WORK REQUIRED
Pictures are to be omitted. Output only the lines from the one containing "Where should I" through the end of the data, word for word.

++++ PROVIDED MATERIAL

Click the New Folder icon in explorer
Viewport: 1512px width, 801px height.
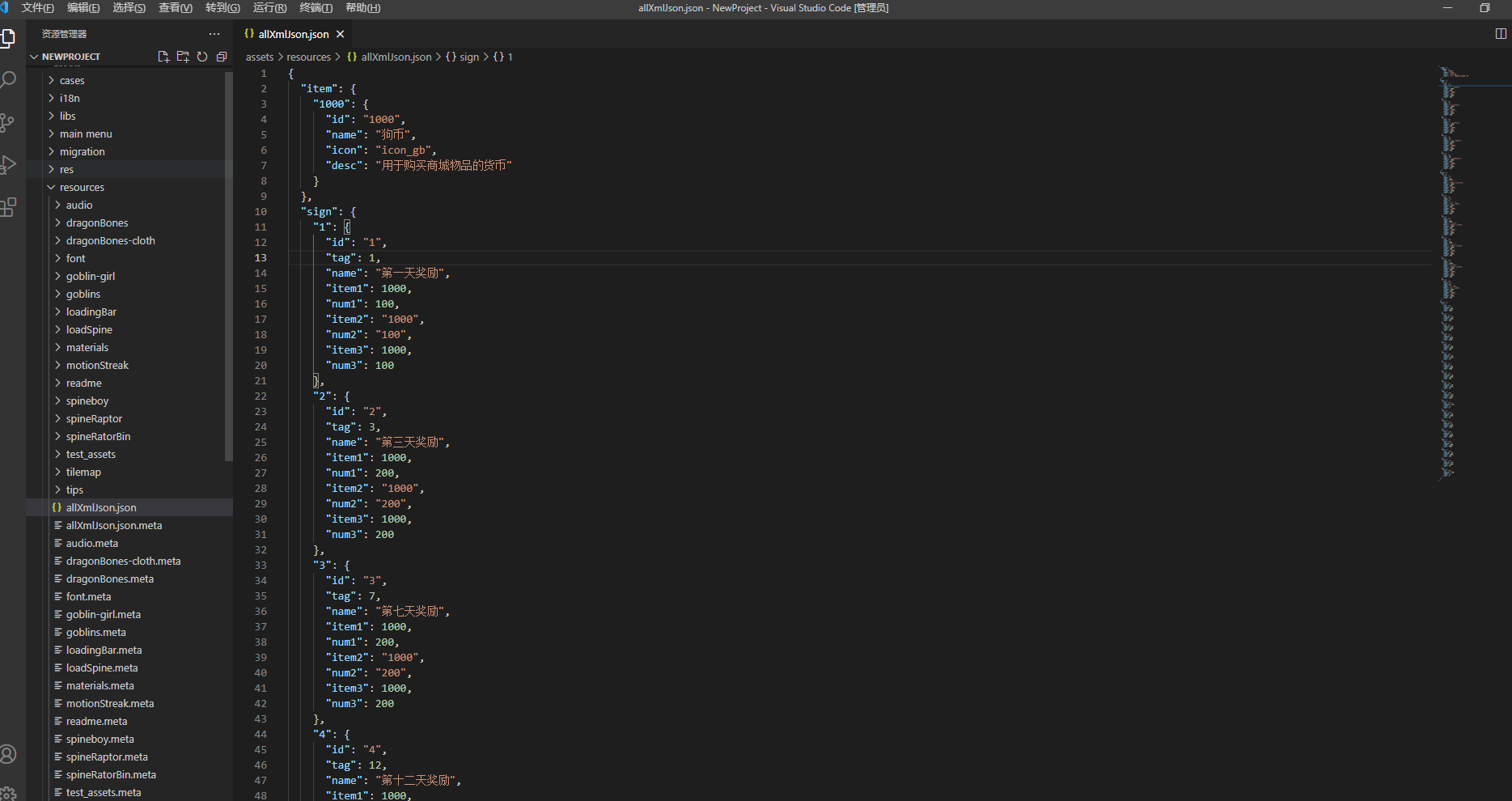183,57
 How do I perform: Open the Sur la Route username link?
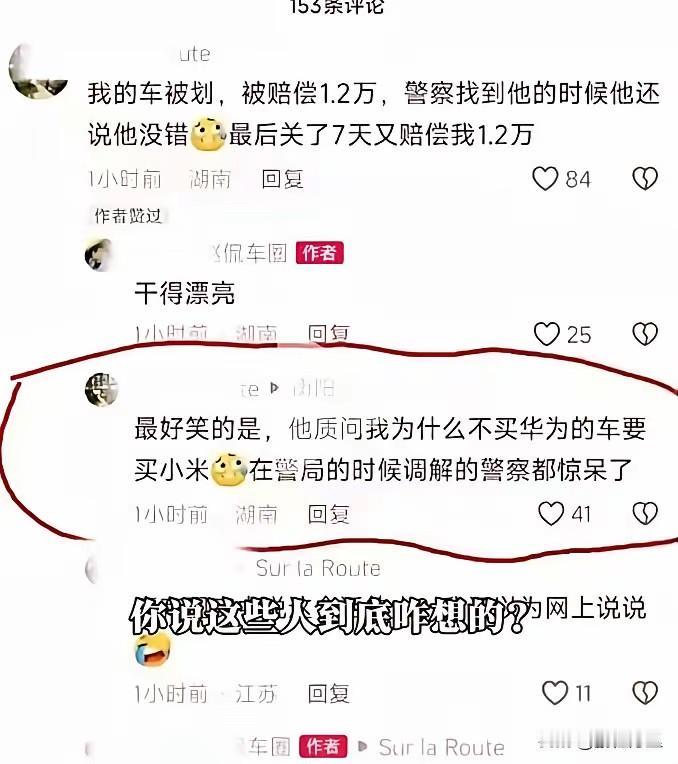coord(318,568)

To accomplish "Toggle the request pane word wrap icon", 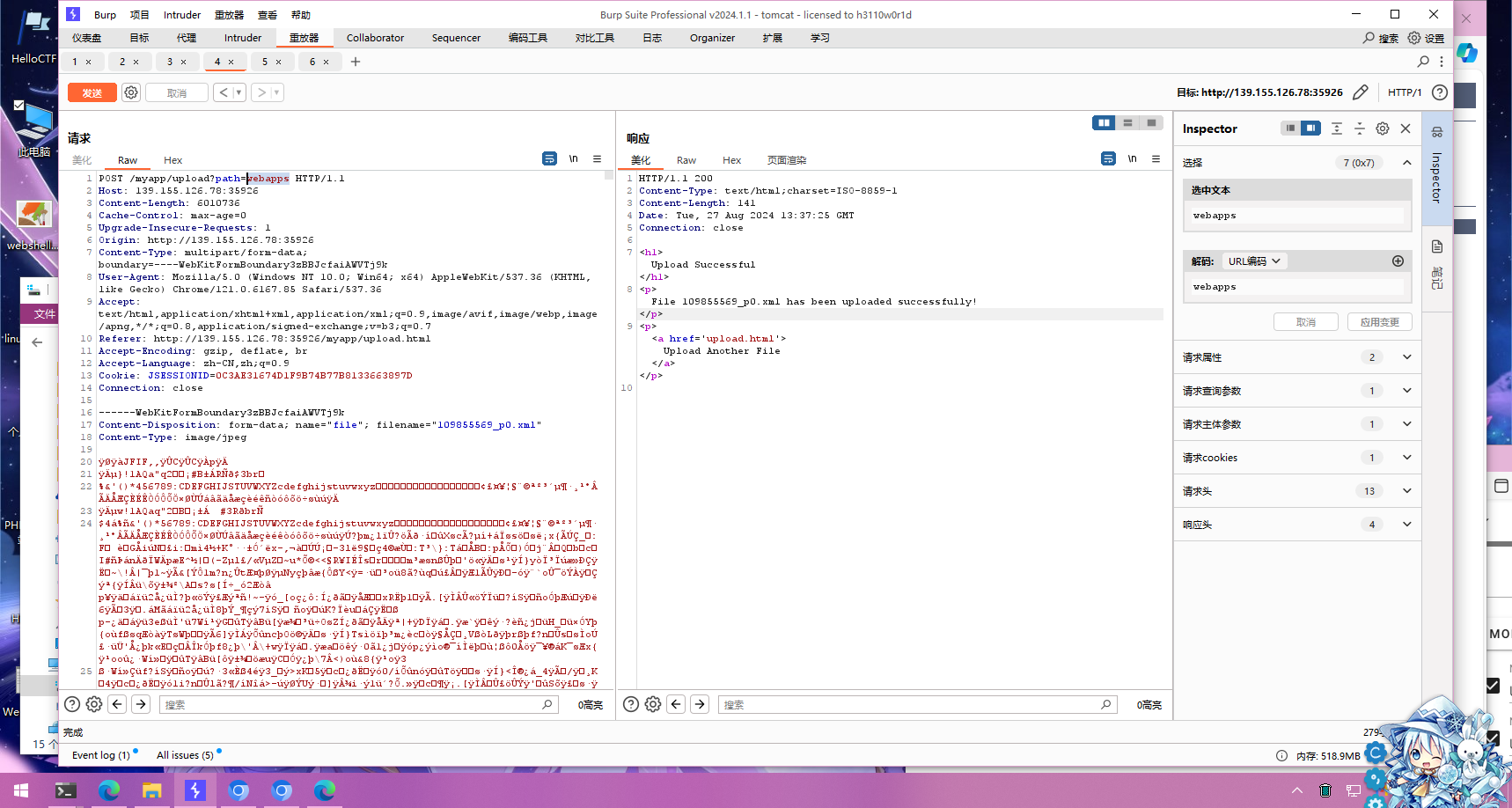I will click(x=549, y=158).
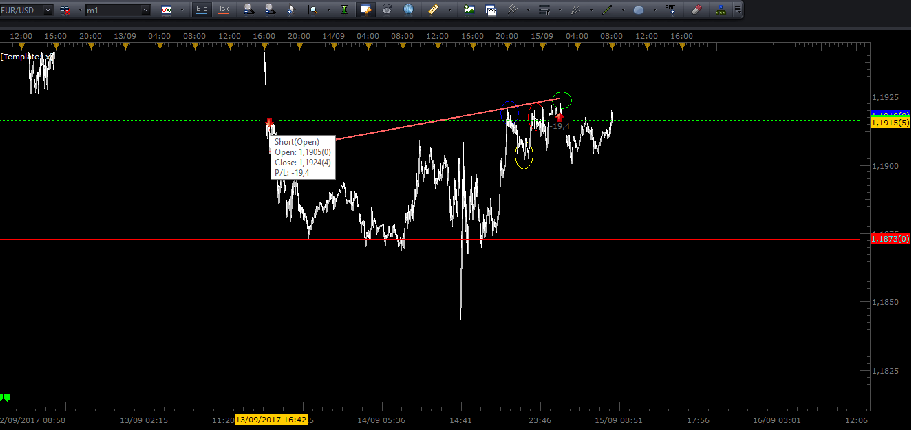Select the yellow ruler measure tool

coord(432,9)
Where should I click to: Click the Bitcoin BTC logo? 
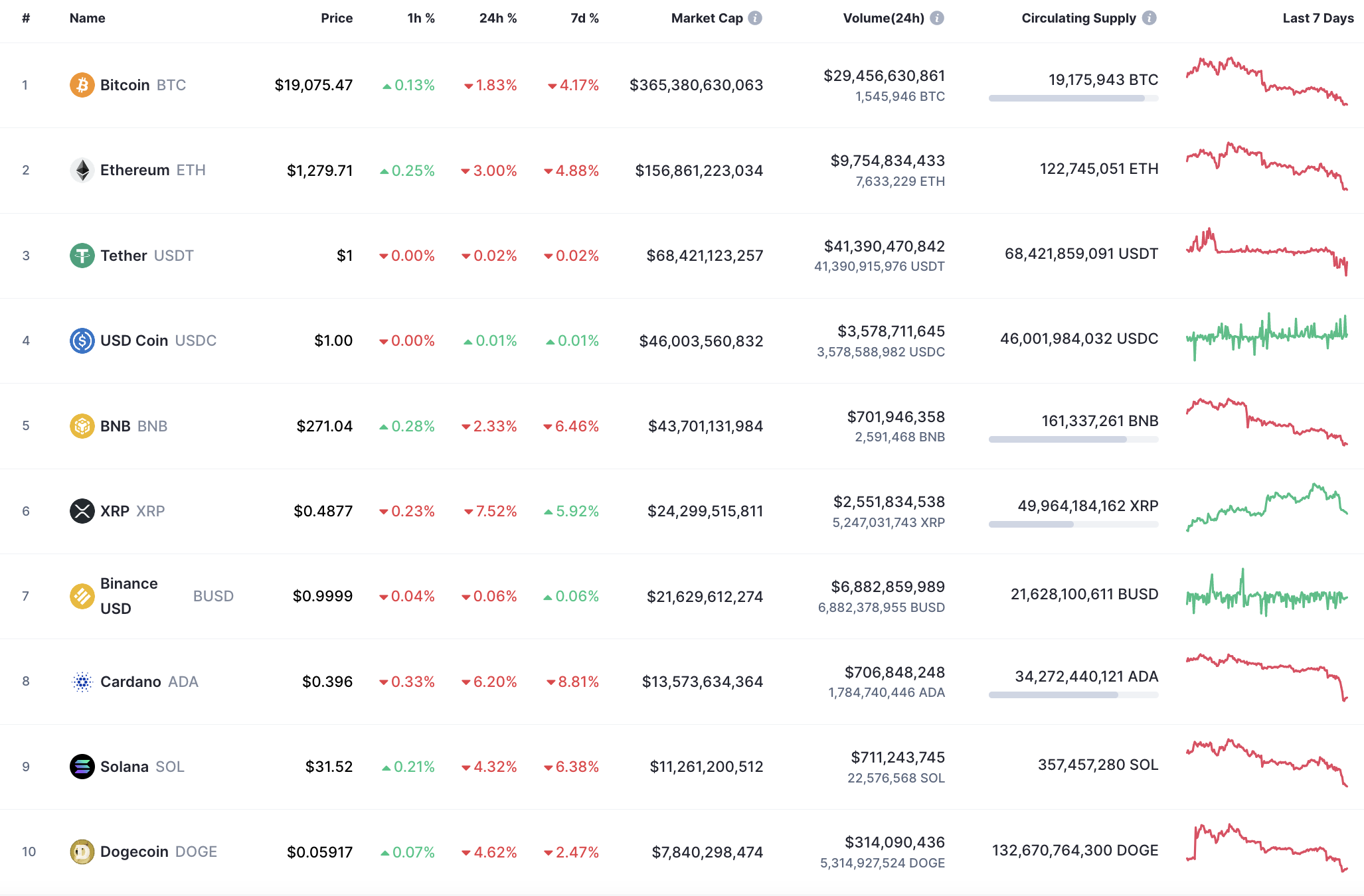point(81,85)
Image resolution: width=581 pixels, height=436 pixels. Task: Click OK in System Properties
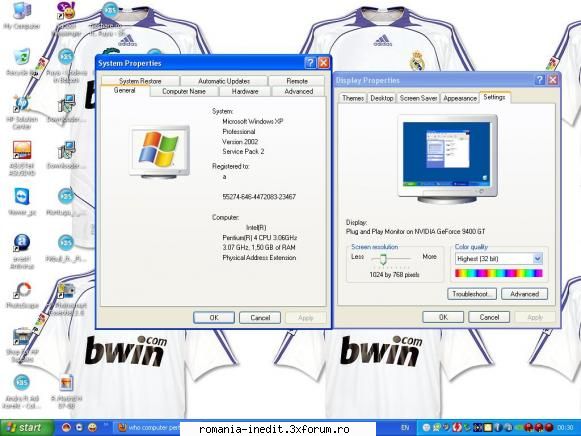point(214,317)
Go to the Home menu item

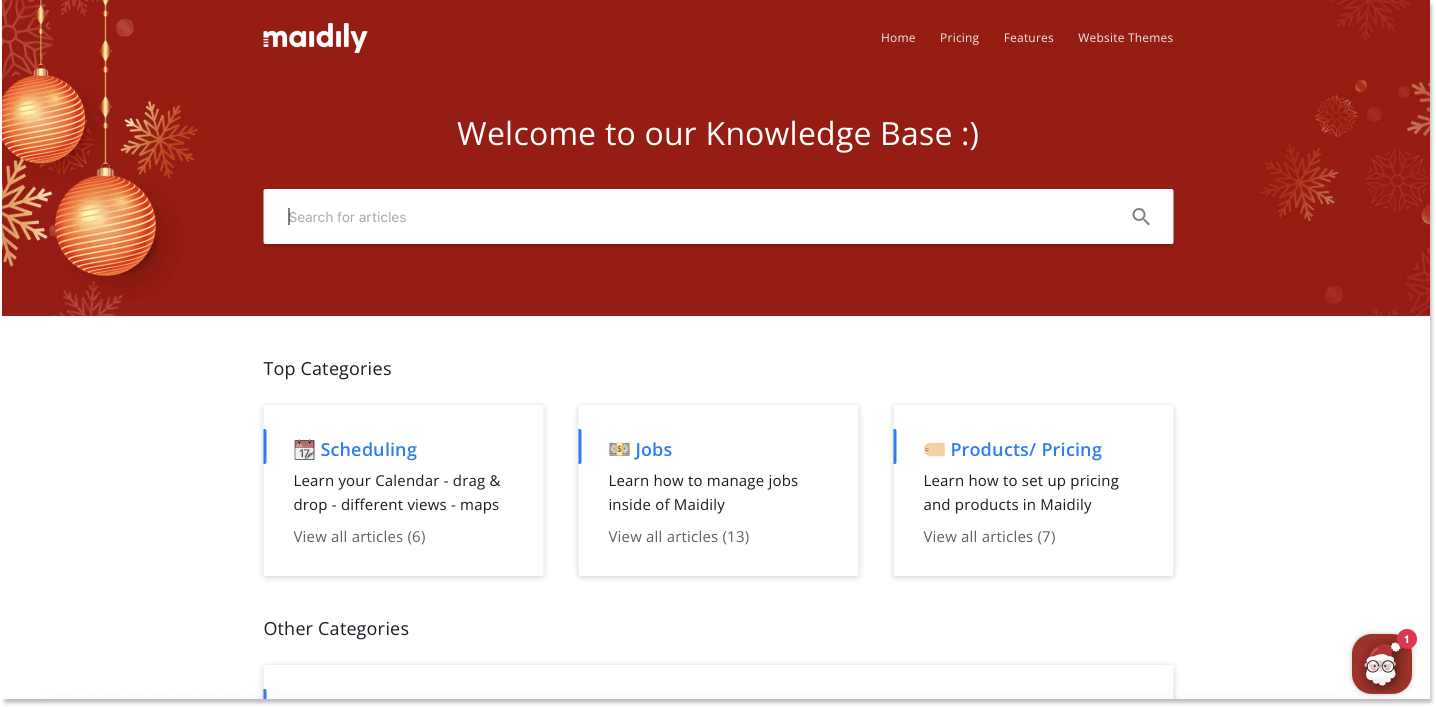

++++++++

SOLUTION
Where should I click to: Click the Bitcoin BTC logo? 
point(81,85)
Image resolution: width=581 pixels, height=436 pixels. Task: Click OK in System Properties
point(214,317)
Go to the Home menu item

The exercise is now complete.